= Excerpt =
◇ ◇ ◇
Study design
As in any study, the sampling or experimental design of microbiome
studies should include sufficient independent replicates, avoiding
confounding effects as much as possible, with the samples representing
appropriate ecological scales given the processes investigated.
Microbiome sampling design must also be well-planned and appropriate to
the specific hypothesis that is being tested. When testing hypotheses
pertaining to the impact of outlier external drivers (e.g., fire,
pollution events, natural disasters), studies would ideally feature
samples that were collected both before and after the event, that are
not confounded by habitat type, geography or physicochemistry. Before
embarking on microbiome studies in the wild, particularly those of which
are opportunistic (i.e., with samples originally collected for other
purposes), researchers should carefully consider if autocorrelation of
factors beyond their control could impede the interpretation of results.
In other words, researchers must be realistic about what can be
accomplished with limited sample sets, since rigorous hypothesis testing
requires equally rigorous sampling protocols and study design.
In addition, the sampling of microbial communities should take into
account their high heterogeneity at small spatial scales due to
micro/mesoscale heterogeneity of their environment (Vos et al., 2013;
Zhang et al., 2014) or neutral assembly dynamics (Woodcock et al.,
2007)). For example, composite samples (i.e. pooled individual samples)
can be combined prior to homogenisation and sub-sampling, in order to
reduce the local, micro-scale heterogeneity if it is irrelevant to the
questions being studied (George et al., 2019). Here, knowledge of how,
and at what scale, the target community responds to external drivers
will inform adequate sampling design. For example, a composite 0.2mg
sediment sample is likely to be representative of the bacterial,
archaeal, and microbial eukaryotic biospheres, but will not sample
microscopic invertebrate taxa effectively, due to issues of scale
(Nascimento et al., 2018). Smaller samples will contain some microscopic
taxa and trace environmental DNA but they are inadequate at representing
the underlying meio- and macro-faunal communities. As the target
organisms grow in size, the sample volume and spatial extent of the
studied area should be correspondingly expanded.
◇ ◇ ◇
= Record set =
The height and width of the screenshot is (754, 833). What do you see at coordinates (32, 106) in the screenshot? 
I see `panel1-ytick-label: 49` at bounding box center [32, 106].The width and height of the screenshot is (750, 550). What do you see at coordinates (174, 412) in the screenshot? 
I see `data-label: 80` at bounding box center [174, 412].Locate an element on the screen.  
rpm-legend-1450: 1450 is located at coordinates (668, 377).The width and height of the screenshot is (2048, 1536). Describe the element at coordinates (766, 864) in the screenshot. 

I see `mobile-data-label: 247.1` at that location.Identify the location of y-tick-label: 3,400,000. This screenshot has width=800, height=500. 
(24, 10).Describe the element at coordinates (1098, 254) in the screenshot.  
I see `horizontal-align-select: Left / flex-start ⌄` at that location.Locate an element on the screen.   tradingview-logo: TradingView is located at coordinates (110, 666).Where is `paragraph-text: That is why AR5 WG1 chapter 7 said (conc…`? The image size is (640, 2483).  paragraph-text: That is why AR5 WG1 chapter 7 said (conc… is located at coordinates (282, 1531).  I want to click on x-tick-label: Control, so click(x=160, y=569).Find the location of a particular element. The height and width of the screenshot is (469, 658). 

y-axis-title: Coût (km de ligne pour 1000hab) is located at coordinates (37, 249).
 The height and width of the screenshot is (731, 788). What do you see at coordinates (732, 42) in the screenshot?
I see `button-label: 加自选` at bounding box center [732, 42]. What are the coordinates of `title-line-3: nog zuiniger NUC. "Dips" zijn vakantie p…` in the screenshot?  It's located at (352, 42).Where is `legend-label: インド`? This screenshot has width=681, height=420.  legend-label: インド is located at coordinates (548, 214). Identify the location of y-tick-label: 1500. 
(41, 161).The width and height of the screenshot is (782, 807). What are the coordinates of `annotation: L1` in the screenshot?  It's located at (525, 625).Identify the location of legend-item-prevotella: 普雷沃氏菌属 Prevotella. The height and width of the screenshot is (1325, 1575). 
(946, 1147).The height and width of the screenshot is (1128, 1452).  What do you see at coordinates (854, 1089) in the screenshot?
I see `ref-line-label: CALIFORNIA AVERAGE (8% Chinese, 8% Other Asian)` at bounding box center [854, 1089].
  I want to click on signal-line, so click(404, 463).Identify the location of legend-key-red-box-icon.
◇ ◇ ◇
= What the task requires =
Rewrite the part of the study design text that opens with the words "In other words, researchers" and closes with "and study design.", swapping "limited sample sets" for "small sample sets". Rely only on the study design text.

= Finished exercise =
In other words, researchers must be realistic about what can be
accomplished with small sample sets, since rigorous hypothesis testing
requires equally rigorous sampling protocols and study design.